O grupo seguiu para a única estalagem deste posto da guarda, que como os outros, tornaram-se vilas. A noite estava quase começando e era a hora oportuna para partirem, fizeram lá uma refeição e depois cavalgaram com muita velocidade a noite toda. Durante o dia paravam fora da estrada do lado norte, a algumas centenas de metros de distância, sempre em pontos de boa visualização e bem escondido. Fizeram isso nos últimos três dias, quando viram centenas de homens na estrada, num ponto em que o contorno seria muito difícil. Passava o maior rio da região, eram de águas lentas, profundas e com muita lama, com animais perigosos em seus leitos, crocodilos e diversas outras criaturas ferozes que nem sabiam relatar seus nomes. Aquilo não foi a toa, apesar de Darius saber que um grande exército de Milod estava vindo, não daria tempo para esperar, nem voltar e ir pelas montanhas, pois levaria semanas.
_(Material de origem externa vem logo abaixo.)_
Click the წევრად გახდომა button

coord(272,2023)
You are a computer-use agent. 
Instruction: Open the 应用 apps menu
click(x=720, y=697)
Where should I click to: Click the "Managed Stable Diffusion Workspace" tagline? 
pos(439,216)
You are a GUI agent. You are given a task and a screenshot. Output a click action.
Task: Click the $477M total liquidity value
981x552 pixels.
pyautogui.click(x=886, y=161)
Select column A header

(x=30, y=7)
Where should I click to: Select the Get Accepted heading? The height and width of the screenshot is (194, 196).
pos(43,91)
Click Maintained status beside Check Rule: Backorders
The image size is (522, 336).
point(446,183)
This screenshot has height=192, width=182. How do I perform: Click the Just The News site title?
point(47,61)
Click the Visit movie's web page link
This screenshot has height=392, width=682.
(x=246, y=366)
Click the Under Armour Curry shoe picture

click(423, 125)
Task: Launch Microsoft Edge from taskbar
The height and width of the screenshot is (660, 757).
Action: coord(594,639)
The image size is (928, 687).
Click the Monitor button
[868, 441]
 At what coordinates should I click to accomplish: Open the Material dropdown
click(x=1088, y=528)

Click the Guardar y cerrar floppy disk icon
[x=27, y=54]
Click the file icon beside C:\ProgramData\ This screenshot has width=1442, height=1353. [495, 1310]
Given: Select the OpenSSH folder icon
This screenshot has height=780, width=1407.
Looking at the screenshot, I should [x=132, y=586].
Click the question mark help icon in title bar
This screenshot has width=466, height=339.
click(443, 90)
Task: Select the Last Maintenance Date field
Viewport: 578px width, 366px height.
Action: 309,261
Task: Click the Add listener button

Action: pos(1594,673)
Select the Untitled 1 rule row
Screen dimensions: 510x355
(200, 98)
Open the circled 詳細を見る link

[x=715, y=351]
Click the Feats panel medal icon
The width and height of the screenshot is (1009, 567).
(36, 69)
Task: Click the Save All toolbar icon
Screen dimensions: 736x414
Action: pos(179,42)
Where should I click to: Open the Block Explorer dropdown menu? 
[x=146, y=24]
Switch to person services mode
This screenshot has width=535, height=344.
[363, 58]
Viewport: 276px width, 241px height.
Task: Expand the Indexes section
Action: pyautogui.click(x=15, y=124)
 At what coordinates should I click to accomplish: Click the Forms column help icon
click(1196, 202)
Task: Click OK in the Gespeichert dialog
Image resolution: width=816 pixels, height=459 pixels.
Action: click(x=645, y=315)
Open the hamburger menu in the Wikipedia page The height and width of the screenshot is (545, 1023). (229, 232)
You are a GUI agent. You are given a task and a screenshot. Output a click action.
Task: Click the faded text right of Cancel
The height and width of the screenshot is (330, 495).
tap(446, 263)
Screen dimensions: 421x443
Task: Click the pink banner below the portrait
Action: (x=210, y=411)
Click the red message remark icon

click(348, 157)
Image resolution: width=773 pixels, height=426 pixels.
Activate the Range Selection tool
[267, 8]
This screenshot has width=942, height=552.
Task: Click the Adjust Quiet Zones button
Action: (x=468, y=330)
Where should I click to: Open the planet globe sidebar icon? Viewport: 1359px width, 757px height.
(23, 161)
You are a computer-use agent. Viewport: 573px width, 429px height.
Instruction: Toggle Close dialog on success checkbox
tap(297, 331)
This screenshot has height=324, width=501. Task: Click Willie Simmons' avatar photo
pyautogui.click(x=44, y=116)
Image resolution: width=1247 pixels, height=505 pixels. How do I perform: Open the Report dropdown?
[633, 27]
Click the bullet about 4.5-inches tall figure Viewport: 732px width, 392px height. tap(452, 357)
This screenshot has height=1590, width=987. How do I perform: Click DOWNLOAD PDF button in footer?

A falta de alimento era a maior dos últimos anos, muito em breve haveria um desabastecimento total.
- Vamos ter que seguir pelo pântano, este era meu medo. Disse Darius.
- Por que? Perguntou Bastio.
- Por que? Nunca ouviu falar dos pântanos? Acha que é só água e lama? Eu conheço a direção, não me perderia no meu caminho, mas há feras e coisas mais perigosas que em qualquer outra parte deste continente. Respondeu o capitão.
- Então porque iremos por este caminho? Retrucou Bastio.